Three weeks later, she found Silas in Texas. He was living under a false name, plotting to cross into Mexico. For a brief moment, the two lovers reunited. But what Evangeline discovered in that dim boarding house would make Silas’s original crimes look almost merciful.

The four men had been killing for years. Amelia Morrison hadn’t been their first victim—only the most important one. They had murdered six other women before her.

And now, with Evangeline among them, the killings began again.

The Judge’s Daughter Turns Predator

In the ruins of her conscience, Evangeline found purpose.

While Silas killed from rage, she killed from curiosity. She designed the murders like equations—victim profiles, alibis, disposal methods. She planned everything with surgical precision.

Between 1873 and 1874, seventeen women disappeared along the Gulf route to Mexico. None were ever found.

But Silas’s dominance couldn’t last forever. On February 14, 1874, Evangeline poisoned her lover and his men with arsenic, set their boarding house ablaze, and watched as they burned alive.
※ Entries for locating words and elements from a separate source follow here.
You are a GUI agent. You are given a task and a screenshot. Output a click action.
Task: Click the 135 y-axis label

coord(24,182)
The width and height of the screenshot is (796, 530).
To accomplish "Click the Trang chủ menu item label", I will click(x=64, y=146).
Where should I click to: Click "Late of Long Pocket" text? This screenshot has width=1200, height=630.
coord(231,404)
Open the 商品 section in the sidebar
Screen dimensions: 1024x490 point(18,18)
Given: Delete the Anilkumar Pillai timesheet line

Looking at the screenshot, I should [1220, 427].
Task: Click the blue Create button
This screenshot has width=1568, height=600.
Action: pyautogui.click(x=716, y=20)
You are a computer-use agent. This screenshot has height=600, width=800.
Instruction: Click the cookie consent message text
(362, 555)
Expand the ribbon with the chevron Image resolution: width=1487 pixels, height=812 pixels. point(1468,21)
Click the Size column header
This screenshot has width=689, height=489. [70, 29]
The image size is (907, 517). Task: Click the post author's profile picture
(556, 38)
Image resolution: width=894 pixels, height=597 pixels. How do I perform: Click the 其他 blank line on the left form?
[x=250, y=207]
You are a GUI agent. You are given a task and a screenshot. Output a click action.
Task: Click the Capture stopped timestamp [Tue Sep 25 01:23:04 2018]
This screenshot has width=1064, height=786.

Then she crossed the border alone.

The Monster Abroad

Under false names, Evangeline Crawford lived a dozen lives across three continents. In Mexico, she was a teacher. In Paris, an art patron. In London, a socialite widow.

Wherever she went, women vanished—servants, prostitutes, orphans. Always unnoticed. Always uninvestigated.

When she died in 1904 in Buenos Aires, the newspapers mourned her as “a refined philanthropist dedicated to the education of women.” Her fortune was donated to charity. Her legend was spotless.

Until 1947.

The Confession in the Wall

That year, demolition workers in Buenos Aires uncovered a sealed compartment behind a wall. Inside was a leather-bound journal written in English—the final confession of Evangeline Crawford.

Across 400 pages, she chronicled every murder, every manipulation, every pleasure and regret. Her last words were as cold as they were brilliant:

“Civilization is a costume. Monsters don’t always hide in the dark—they host the dinner party.”

Authorities suppressed the journal to avoid scandal. It remains locked in the Argentine National Archives under a 100-year restriction, not due for release until 2047.

Historians who’ve glimpsed excerpts estimate her confirmed victims at 43 women—and likely more.

The Real Corruption

The “Louisiana Corruption Crisis of 1873” is still remembered in legal history as a political scandal that toppled judges and exposed graft. But that was only the surface.

The real corruption began with a father’s silence, a daughter’s fascination, and a killer who understood one horrifying truth:

To destroy civilization, you don’t need an army.

You only need to teach one privileged woman to love the dark.

Epilogue: The Mask of Civilization

Evangeline Crawford was not seduced. She was revealed.

Silas Blackwood didn’t create her—he uncovered what was already there: a hunger for power that no amount of refinement could disguise.

She spent the rest of her life feeding it under the perfect mask of gentility.

The most terrifying thing about her story isn’t the bodies she left behind. It’s how easily society accepted her.

Because monsters, as Evangeline herself wrote, “rarely look like monsters.”

They smile, they donate, they charm— and then, when no one’s watching, they build their altar in the dark.